» **What you will do**
The exercise calls for exact output of the lines between the one that contains "Click the train icon beside Arrival" and the end of the data, with both ends kept and pictures left out.

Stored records
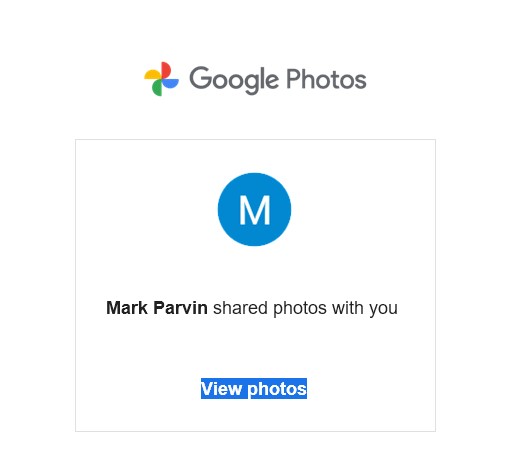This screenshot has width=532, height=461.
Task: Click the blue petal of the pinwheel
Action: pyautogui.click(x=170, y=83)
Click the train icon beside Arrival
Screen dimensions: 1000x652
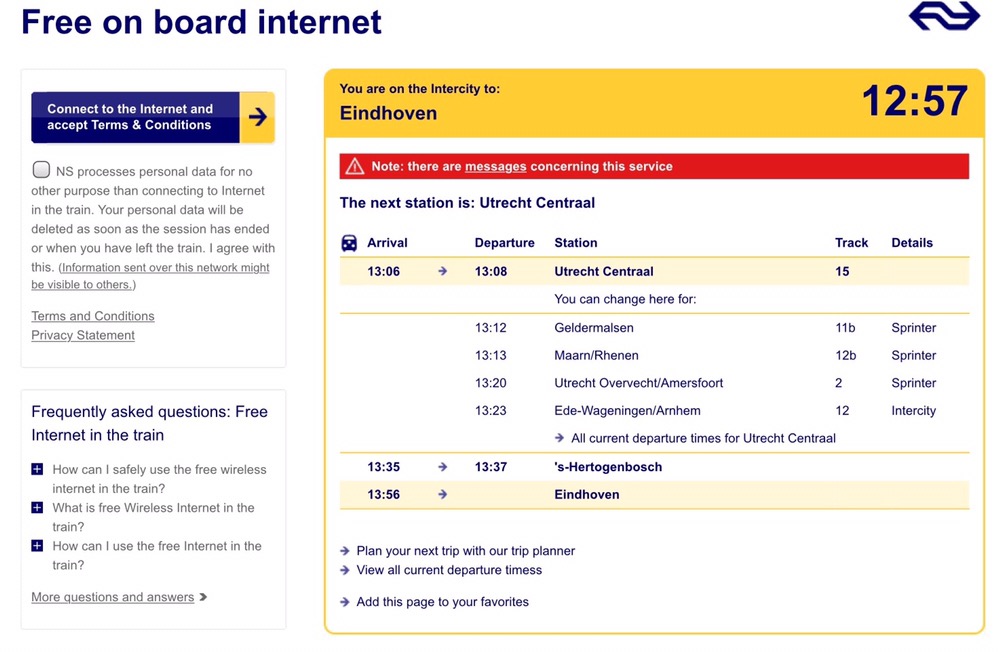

» **Answer section**
Click the train icon beside Arrival
Screen dimensions: 1000x652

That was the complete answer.